Mixtral Instruct tokenizer from Colab notebook doesn't work.
jmuntaner-smd opened this issue · 2 comments
When running the Google Colab notebook, it looks like there is some error when loading the Mixtral Instruct Tokenizer:
[/usr/local/lib/python3.10/dist-packages/transformers/tokenization_utils_fast.py](https://localhost:8080/#) in __init__(self, *args, **kwargs)
109 elif fast_tokenizer_file is not None and not from_slow:
110 # We have a serialization from tokenizers which let us directly build the backend
--> 111 fast_tokenizer = TokenizerFast.from_file(fast_tokenizer_file)
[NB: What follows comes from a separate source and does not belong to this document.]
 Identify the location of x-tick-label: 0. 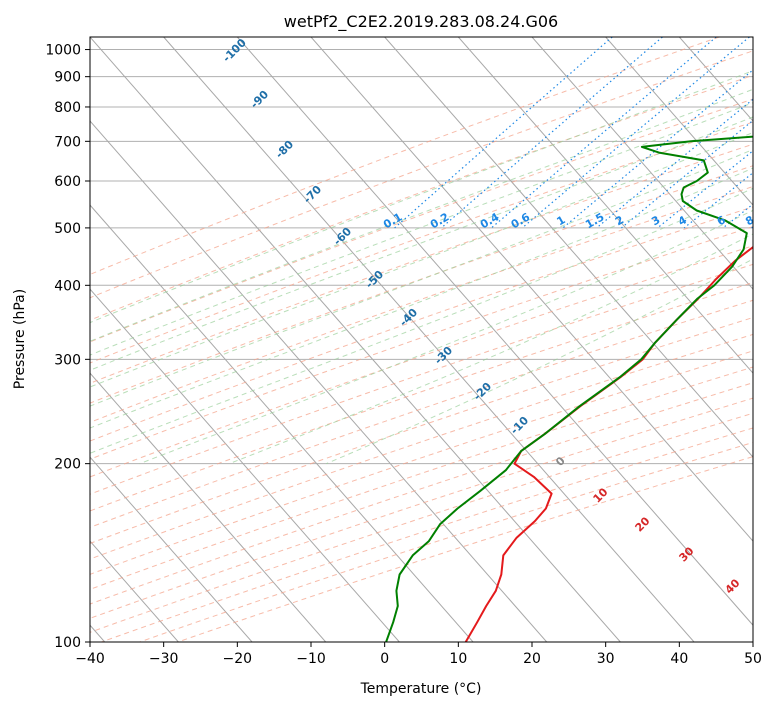
(384, 659).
112 elif slow_tokenizer is not None:
113 # We need to convert a slow tokenizer to build the backend
Exception: data did not match any variant of untagged enum PyPreTokenizerTypeWrapper at line 40 column 3
This appears to be a bug with the transformers and tokenizer versions (see: huggingface/transformers#31789), so the requirements.txt probably need to be updated. But i haven't been able to fix it properly. I changed the tokenizer to the base Mixtral model, but it's not the proper solution.
`> I changed the tokenizer to the base Mixtral model, but it's not the proper solution.
`What is the tokenizer version that you are using? I am also facing a similar issue.
The issue seems to be due to recent commits in
https://huggingface.co/mistralai/Mixtral-8x7B-Instruct-v0.1/commits/main
I just changed the google colab line to this: tokenizer = AutoTokenizer.from_pretrained("mistralai/Mixtral-8x7B-v0.1")